For those waiting for the proverbial LDT shoe to either drop or wander away, the year 2013 has not been without a full measure of other entertainment. With the demise of the stacking code, renewed attention has been directed at what is perhaps the real elephant in the room: which tests should we pay for and how much should we pay?
Perhaps no-one has framed this issue better than Dan Hayes, an oncologist at the University of Michigan. Hayes, along with a dozen other thought leaders, has spent the last several years assessing the current status of tumor-biomarker development, defining the status quo (described as a vicious cycle), and offering an alternative (described as a virtuous cycle).
The results of this work appeared over the summer as a cleverly illustrated commentary. While the models proffered here have been crafted in the context of the practice of oncology, it is not a far reach to extrapolate the findings of this group to the broader world of all diagnostics.
Up-front Hayes puts dollars on the table noting, "A tumor-biomarker test has two component values: clinical and financial." Hayes is not afraid to address a fundamental truth: "Capital investments to develop clinically useful tumor-biomarker tests will only be made if there is a reasonable chance of recovering these costs with future revenues." He goes on to pin-point the problem in oncology test development as "The marketplace has recognized the value of advances in cancer care that have resulted from the discovery and development of molecularly targeted therapies but not the value of robust new tumor-biomarker tests to guide patient management."

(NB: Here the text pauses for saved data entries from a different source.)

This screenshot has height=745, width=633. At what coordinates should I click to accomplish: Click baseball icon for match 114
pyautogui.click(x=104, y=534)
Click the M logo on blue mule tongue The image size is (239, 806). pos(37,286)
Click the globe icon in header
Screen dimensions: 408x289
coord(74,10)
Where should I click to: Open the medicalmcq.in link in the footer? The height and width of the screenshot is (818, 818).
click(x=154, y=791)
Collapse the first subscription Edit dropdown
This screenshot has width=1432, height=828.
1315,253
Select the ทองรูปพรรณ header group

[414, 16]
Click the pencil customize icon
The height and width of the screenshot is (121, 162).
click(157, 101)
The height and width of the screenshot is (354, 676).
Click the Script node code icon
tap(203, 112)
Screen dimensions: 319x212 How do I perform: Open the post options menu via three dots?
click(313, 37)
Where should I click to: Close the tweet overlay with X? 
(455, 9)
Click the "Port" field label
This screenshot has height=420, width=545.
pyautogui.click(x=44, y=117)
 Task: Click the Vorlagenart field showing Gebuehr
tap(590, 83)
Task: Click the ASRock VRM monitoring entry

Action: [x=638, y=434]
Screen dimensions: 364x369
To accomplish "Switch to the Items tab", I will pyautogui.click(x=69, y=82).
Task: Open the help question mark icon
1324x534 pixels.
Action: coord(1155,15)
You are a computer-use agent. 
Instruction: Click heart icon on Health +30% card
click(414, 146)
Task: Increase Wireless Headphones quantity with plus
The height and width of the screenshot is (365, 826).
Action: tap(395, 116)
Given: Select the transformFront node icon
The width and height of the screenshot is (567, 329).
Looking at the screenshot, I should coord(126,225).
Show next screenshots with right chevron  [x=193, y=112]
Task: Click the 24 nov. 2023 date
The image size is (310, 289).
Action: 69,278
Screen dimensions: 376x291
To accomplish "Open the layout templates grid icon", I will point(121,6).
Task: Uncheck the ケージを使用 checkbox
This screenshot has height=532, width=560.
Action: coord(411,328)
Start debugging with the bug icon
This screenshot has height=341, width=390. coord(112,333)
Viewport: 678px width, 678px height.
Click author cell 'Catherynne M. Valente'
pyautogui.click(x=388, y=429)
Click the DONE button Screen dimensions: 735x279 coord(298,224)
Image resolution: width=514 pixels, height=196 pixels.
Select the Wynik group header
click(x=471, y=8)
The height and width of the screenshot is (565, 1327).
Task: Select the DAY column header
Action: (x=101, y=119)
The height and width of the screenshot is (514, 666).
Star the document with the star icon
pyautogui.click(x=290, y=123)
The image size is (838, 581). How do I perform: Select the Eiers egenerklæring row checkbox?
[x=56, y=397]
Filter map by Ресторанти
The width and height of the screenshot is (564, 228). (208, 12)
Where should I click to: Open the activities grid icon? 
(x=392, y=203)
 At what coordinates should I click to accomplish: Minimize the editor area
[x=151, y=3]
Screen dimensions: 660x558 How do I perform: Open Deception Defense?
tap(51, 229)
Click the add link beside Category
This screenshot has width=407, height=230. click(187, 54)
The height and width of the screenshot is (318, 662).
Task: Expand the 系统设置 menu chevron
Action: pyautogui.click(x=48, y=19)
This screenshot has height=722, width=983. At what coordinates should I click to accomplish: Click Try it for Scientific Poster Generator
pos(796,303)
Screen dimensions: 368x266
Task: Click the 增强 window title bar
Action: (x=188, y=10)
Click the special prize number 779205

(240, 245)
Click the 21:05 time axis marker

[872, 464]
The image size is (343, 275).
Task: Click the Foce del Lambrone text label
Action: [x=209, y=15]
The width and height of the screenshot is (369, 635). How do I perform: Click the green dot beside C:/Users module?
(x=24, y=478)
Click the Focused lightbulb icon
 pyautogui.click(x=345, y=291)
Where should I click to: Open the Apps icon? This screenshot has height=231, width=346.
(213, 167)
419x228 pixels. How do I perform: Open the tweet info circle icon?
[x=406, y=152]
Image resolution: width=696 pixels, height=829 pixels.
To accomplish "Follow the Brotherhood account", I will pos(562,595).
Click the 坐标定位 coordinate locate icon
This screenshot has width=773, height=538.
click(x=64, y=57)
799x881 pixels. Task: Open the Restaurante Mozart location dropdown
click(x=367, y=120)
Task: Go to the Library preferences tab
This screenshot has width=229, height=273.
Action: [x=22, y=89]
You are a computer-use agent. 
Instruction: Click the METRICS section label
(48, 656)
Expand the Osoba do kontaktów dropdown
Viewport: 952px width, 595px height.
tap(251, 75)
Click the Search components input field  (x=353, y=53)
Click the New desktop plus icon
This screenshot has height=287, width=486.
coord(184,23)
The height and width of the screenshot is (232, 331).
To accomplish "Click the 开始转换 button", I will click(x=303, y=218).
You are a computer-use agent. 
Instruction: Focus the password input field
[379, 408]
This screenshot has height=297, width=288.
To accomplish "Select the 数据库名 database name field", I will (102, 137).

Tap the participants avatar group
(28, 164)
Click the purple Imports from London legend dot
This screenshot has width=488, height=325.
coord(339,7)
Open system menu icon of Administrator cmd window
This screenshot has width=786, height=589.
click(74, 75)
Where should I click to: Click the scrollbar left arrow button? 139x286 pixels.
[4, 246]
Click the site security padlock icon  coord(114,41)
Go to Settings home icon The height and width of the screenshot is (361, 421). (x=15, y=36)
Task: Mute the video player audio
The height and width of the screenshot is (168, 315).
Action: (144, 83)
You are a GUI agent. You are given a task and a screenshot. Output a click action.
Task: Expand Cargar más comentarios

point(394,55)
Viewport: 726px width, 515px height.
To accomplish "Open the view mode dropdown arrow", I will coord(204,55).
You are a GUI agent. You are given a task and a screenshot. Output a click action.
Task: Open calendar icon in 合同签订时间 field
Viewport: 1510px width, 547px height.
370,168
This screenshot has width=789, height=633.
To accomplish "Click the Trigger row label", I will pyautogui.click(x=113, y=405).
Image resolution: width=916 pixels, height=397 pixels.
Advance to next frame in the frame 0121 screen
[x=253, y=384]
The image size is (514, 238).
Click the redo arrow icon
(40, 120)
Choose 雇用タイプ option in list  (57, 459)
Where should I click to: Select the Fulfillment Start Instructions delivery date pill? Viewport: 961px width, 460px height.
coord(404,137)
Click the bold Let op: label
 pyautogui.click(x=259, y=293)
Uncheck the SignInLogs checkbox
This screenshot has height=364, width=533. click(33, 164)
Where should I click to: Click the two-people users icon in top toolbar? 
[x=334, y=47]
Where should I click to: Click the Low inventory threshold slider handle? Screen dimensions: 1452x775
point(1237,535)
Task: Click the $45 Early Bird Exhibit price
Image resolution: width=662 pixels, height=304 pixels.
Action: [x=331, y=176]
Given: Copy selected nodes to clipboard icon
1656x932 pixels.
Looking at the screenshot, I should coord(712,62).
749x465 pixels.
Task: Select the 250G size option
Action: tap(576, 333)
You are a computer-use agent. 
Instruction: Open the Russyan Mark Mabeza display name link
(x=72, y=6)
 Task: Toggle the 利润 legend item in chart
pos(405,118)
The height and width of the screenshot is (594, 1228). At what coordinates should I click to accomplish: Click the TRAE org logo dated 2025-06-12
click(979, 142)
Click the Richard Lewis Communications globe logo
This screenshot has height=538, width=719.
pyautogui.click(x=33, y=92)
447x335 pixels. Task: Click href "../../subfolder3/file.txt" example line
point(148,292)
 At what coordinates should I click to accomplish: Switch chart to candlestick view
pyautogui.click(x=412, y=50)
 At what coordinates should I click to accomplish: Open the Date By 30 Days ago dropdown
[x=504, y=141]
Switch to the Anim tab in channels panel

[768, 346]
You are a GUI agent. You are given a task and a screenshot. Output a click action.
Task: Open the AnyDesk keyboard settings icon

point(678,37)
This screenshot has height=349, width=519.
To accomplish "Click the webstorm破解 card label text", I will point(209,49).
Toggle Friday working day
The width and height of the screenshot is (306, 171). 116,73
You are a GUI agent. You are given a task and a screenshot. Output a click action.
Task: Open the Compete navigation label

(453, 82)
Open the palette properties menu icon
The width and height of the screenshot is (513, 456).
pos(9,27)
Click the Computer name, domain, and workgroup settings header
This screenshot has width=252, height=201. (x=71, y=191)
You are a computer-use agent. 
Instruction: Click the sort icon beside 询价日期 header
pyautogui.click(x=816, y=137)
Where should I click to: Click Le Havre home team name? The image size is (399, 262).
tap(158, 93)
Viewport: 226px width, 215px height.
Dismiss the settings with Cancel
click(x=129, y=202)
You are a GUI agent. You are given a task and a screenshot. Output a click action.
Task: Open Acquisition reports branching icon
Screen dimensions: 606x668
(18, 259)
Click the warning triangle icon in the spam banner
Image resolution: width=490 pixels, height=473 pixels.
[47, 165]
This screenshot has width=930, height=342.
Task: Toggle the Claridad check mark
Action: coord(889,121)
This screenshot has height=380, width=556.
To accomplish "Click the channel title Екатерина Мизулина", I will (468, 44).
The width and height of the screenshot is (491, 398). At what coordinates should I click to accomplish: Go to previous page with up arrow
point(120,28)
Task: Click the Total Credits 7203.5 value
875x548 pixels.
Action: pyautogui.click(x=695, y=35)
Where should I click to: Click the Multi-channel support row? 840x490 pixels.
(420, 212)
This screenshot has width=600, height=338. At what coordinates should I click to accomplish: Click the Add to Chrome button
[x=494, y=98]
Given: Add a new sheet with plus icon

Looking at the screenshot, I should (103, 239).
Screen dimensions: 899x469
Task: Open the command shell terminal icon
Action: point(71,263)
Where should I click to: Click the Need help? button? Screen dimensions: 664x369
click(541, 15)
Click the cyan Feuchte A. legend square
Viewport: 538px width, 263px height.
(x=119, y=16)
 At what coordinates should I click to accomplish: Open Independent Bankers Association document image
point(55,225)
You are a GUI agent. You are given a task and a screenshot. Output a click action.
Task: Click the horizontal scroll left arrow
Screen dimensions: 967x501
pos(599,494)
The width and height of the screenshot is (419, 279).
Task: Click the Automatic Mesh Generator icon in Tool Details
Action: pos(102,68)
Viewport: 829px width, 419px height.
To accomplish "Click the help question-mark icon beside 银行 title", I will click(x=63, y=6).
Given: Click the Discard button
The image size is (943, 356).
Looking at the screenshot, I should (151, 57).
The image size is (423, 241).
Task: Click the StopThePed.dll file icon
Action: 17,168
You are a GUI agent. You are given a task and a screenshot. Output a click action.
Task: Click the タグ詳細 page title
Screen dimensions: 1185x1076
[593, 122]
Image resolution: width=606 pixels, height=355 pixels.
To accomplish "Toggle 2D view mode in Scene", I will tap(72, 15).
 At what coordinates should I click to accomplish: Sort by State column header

Hayes contends that as a result of this misvaluation "stakeholders have not fully recognized the potential value of tumor-biomarker tests; thus, the research, regulatory, clinical-use, and reimbursement standards are not as well defined or as rigorous as those applied to therapeutics." He posits a link between the low levels of evidence afforded most biomarkers and the resulting reduced data certainty, poorly valued marker utility, poor reimbursement, and inadequate funding/investment for tumor-biomarker research. He argues there are two consequences to this vicious cycle: (1) too few tumor-biomarker tests have established clinical utility and (2) tests without clinical utility are being used with unclear consequences in patient management. The alternative world that Hayes imagines is one in which there is a virtuous cycle of test development with a strong ability and incentive to conduct properly designed clinical trials, strong data certainty, highly valued marker utility with commensurate reimbursement, and adequate funding/investment for tumor-biomarker research.
The move from a vicious to virtuous cycle will not be easy. Consequently he advances more than a dozen proposals to enhance adoption of tumor-biomarker test results into the clinic. These fall into five broad categories including (1) reform of regulatory review of tumor-biomarker tests, (2) increase in reimbursement for tests with established clinical utility, (3) increase in investment for tumor-biomarker research to help demonstrate clinical utility, (4) increase in rigor in peer review and reporting guidelines, and (5) encouragement for guideline bodies to adhere to evidence based recommendations for biomarker test use. Each proposal is advanced in the context of a need for change and carefully and clearly delineated.
The commentary concludes with the call for a national dialogue among all key stakeholders. This is anything but a modest proposal, perhaps a bit curious because this charge is led by a non-laboratorian. But Hayes is an uncommon man who has been advocating on the national scene for science based use of biomarkers for almost two decades. He offers a message unlikely to go away.